Metafiction is a literary device used by writers to draw attention to the physical act of writing. Typically, pieces tread a fine line between the real, non-fiction, and the unreal, fiction. In essence, metafiction is a story about writing a story. Through deliberately including the reader, involving them as part of the story, it allows them to affect and change what happens around them. In an exhibition context, metafiction purposefully encourages the viewer to form their own conclusions and connections, reacting to their environment and the artworks surrounding them.
Over the course of a year, curators Alejandro Alonso Díaz, Amy E. Brown and Rosie Snaith developed the exhibition, Falling Fictions, with the aim of exploring the capacity of objects to inspire narratives. The project brought together contemporary artworks, Wunderkammer pieces and archival material from the Olbricht Collection at me Collector’s Room, Berlin. Based on the stories that the collection houses and the physical qualities of the objects, the project revealed the, sometimes hidden, connections between reality and fiction.
Invited artist and writer, Francesco Pedraglio performed an anthropological investigation of objects that led to him creating a story founded in the myth of Mexican lore and cosmogony, the coming to life of objects. In his story, an object begins to fall. As it falls, it falls through thirteen Heavens and nine Underworlds before coming to rest, finally, on Earth. Throughout the process of falling, and in each layer, the object changes form, shifting to become something else, both physically and conceptually, gathering new meaning.

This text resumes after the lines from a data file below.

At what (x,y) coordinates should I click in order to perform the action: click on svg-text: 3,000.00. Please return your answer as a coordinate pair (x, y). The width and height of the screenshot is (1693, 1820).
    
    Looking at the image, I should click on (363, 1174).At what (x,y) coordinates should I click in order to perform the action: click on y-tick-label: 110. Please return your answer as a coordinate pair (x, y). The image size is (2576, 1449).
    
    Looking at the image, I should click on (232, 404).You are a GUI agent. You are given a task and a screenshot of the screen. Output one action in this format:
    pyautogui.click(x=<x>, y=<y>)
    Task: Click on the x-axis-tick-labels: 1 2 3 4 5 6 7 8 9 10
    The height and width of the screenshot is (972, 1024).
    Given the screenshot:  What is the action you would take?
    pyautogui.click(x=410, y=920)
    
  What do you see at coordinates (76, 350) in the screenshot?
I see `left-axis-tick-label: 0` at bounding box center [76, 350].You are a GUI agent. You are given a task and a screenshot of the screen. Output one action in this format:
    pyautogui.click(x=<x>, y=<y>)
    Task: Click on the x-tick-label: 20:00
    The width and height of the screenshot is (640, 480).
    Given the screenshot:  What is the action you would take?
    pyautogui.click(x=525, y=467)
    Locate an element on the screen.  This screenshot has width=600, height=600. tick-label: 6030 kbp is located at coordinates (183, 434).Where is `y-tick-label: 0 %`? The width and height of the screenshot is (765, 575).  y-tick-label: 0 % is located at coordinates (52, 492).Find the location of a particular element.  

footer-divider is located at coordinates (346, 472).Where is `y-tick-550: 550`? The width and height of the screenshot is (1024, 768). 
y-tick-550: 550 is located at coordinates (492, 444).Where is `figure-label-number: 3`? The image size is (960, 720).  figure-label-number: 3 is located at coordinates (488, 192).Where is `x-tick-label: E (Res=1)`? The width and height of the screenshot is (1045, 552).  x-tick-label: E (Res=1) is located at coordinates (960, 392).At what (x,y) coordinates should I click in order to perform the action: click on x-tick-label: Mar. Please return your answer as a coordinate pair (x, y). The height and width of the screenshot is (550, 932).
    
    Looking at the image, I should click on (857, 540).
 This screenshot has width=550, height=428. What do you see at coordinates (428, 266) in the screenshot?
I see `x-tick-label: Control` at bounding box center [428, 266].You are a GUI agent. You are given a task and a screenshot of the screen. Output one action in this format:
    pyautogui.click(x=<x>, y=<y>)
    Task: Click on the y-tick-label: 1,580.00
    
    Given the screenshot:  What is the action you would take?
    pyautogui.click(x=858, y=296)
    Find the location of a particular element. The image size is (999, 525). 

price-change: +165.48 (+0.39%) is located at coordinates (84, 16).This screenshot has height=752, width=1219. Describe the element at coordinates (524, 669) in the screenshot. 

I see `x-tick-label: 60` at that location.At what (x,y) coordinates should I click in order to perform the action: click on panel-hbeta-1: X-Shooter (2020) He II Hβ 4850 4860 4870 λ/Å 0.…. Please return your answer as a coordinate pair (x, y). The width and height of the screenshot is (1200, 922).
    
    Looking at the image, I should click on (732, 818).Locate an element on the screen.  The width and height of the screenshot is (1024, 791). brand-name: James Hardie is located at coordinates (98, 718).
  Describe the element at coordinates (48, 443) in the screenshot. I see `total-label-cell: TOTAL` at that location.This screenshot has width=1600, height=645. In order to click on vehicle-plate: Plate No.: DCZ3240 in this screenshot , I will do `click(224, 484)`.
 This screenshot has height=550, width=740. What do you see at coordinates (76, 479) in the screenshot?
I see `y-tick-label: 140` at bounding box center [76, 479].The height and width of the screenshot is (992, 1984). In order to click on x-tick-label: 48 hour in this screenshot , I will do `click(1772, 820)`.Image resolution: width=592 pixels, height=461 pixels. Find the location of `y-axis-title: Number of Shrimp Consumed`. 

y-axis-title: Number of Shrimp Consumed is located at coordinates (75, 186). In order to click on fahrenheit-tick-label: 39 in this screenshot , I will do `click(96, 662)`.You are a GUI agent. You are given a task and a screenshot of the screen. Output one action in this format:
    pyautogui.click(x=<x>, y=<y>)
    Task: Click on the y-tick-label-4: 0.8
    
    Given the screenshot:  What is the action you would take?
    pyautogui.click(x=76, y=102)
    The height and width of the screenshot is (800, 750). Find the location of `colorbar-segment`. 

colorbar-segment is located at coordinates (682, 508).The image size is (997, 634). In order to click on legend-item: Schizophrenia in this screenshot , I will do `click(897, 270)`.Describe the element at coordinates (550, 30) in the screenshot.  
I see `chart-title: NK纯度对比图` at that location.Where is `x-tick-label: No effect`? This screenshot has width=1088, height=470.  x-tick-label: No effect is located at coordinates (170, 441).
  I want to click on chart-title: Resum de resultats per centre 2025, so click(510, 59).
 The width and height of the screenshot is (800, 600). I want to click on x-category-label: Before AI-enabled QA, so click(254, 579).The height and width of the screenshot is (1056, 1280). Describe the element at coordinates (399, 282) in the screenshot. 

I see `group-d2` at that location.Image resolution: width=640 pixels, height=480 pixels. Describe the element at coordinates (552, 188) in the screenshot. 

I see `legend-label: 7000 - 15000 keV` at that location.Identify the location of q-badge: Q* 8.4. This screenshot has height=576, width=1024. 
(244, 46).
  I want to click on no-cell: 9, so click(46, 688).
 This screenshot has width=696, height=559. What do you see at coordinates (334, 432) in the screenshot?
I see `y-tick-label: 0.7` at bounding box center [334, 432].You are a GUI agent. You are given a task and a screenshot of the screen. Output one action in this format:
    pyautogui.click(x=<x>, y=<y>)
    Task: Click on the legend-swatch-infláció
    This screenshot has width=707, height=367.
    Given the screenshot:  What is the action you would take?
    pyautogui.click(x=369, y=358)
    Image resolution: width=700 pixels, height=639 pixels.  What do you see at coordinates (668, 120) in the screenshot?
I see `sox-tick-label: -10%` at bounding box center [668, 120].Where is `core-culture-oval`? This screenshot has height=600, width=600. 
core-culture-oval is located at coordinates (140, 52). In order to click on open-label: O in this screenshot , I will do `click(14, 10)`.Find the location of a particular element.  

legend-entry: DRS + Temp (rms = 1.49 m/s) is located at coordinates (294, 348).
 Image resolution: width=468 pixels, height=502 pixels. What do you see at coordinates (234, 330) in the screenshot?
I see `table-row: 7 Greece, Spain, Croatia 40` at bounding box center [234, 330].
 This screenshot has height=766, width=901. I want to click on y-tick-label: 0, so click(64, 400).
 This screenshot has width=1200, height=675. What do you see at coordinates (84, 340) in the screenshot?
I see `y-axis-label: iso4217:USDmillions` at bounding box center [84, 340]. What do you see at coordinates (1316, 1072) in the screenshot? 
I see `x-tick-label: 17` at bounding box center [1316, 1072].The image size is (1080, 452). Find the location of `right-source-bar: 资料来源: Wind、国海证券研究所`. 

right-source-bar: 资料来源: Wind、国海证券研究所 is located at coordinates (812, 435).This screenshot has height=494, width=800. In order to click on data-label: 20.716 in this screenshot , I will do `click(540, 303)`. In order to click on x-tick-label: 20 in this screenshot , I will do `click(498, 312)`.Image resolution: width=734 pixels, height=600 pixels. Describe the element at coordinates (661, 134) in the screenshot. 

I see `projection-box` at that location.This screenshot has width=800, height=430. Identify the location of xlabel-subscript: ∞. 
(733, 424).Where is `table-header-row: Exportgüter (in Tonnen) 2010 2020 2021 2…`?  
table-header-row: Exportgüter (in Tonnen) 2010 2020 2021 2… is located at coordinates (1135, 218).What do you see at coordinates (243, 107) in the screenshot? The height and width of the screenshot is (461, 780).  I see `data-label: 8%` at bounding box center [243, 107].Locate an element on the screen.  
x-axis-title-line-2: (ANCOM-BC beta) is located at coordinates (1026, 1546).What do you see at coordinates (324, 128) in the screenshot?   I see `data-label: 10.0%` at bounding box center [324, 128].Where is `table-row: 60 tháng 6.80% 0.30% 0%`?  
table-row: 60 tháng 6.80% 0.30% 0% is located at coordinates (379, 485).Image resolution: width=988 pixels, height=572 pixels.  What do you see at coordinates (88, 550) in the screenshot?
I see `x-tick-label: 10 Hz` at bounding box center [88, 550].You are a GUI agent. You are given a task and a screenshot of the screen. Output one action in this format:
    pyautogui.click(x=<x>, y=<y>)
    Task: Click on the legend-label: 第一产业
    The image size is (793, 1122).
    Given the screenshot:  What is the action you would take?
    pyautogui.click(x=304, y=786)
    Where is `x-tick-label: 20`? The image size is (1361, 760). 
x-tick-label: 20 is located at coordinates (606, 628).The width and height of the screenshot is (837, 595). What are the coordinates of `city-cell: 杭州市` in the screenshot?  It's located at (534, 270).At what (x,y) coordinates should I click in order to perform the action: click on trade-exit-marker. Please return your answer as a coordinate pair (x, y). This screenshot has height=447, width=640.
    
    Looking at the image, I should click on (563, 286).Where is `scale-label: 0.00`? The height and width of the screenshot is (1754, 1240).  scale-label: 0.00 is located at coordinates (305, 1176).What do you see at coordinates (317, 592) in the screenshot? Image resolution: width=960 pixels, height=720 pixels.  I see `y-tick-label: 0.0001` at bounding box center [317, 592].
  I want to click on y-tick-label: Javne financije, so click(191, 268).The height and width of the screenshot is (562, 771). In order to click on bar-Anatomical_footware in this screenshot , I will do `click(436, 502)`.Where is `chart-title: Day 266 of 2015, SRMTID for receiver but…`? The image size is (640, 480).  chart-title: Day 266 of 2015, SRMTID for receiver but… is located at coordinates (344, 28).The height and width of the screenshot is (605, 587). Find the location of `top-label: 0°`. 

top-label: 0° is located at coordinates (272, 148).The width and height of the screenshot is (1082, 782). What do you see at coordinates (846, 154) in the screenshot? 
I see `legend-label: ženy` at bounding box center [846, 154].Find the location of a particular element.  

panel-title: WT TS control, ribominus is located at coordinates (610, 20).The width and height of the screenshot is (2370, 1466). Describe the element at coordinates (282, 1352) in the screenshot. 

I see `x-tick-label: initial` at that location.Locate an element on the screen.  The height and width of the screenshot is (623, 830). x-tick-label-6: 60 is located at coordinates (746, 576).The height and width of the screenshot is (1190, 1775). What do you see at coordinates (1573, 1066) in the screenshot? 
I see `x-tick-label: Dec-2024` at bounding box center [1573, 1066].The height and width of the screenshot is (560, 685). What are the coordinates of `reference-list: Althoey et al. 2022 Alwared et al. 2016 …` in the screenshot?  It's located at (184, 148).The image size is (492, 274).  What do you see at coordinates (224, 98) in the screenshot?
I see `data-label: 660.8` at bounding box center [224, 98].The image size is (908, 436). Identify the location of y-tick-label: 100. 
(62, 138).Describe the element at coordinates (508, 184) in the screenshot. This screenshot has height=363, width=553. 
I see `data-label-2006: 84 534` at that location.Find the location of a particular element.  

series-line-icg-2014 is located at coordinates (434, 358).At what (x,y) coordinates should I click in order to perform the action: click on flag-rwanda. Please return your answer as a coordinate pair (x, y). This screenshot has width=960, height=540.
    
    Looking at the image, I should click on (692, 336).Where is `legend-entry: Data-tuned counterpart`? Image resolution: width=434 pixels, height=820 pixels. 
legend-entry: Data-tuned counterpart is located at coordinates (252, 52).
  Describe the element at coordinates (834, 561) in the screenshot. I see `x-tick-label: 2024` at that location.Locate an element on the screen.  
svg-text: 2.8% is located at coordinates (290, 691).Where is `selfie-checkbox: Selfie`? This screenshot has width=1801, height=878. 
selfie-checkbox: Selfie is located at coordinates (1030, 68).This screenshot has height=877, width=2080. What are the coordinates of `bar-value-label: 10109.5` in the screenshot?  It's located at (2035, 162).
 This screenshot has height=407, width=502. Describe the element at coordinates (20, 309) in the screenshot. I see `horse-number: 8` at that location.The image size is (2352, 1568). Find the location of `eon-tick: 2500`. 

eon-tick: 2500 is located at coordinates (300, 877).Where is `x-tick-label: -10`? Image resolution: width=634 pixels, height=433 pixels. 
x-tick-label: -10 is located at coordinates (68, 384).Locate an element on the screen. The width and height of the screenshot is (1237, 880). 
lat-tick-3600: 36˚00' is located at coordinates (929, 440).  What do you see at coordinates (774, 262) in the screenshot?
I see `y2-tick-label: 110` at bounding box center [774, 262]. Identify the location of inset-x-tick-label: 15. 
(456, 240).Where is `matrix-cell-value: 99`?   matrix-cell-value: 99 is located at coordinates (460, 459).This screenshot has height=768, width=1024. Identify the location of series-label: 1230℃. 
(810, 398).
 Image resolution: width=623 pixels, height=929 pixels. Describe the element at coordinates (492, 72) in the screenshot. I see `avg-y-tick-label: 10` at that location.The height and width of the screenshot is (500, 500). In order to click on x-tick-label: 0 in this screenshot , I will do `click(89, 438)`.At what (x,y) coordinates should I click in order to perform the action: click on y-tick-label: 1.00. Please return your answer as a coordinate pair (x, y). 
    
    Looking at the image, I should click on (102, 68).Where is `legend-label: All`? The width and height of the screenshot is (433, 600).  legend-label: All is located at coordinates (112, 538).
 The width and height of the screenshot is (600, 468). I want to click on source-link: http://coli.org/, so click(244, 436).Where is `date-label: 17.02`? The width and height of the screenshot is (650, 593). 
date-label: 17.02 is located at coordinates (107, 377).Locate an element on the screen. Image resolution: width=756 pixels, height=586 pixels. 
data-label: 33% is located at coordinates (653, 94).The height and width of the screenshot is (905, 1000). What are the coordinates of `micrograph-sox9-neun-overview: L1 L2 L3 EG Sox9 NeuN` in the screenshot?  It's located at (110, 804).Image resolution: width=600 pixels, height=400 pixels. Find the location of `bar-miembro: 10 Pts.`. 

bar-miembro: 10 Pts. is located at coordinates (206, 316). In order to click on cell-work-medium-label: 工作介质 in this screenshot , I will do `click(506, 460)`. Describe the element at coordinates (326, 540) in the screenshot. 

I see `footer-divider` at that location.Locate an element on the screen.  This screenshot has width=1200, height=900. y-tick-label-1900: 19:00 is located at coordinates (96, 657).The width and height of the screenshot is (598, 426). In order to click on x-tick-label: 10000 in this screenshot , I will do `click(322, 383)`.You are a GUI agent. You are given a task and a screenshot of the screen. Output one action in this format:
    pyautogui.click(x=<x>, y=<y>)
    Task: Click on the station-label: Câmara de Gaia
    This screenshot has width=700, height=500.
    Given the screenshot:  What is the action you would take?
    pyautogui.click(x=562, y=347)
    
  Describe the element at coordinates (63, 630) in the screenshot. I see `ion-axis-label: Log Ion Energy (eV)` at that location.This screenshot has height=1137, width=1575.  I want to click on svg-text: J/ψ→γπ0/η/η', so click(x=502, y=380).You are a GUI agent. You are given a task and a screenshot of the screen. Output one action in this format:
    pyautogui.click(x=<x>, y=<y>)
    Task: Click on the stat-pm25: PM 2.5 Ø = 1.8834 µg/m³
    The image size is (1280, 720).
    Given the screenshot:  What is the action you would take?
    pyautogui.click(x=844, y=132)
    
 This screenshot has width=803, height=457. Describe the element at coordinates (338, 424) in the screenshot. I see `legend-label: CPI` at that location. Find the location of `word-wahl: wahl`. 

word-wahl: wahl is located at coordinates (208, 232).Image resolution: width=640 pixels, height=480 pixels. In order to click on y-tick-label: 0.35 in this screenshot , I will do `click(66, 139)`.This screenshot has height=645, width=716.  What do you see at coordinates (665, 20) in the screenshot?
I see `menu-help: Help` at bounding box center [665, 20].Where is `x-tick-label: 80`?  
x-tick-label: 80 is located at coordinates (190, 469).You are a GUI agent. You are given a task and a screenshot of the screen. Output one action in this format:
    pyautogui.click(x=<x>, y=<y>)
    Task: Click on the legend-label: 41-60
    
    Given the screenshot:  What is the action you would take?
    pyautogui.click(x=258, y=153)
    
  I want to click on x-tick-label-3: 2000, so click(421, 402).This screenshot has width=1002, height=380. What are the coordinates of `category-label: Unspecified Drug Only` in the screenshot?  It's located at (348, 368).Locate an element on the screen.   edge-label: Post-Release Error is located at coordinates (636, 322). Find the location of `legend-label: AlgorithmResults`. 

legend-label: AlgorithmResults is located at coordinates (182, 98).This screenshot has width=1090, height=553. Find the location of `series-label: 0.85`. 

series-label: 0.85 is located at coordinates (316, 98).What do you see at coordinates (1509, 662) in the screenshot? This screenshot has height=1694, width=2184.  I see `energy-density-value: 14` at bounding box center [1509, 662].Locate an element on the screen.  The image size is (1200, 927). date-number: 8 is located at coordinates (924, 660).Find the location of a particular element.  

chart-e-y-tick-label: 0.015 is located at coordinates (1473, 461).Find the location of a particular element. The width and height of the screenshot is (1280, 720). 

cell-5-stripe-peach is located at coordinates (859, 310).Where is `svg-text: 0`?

Told in three voices- The Voice of the Room, the Chorus and The Voice of the Night – the tale gradually picks up pace, reaching a crescendo akin to the collision an object might make on the gallery floor, where it lands fully-formed.
For the full commissioned text please click here
Falling Fictions is on display at me Collector’s Room, Berlin until the 15th of November 2015. The artists are; Doug Aitken, Joseph Beuys, KP Brehmer, Bazon Brock, Al Chang, Hansjoachim Dietrich, Marcel Dzama, Slawomir Elsner, Claire Fontaine, Imi Giese , KH Hödicke, John Isaacs, Ragnar Kjartansson, André Kertész, Imi Knoebel, Bernd Lohaus, Konrad Lueg, David Ostrowski, Blinky Palermo, Francesco Pedraglio, Sigmar Polke, Gerhard Richter, Diter Rot, Reiner Ruthenbeck, Gerhard Rühm, Jean-Paul Sartre, Tomas Schmit, Gavin Turk, Wolf Vostell, Lawrence Weiner, Stefan Wewerka, Lambert Maria Wintersberger, WOLS and objects from the Wunderkammer.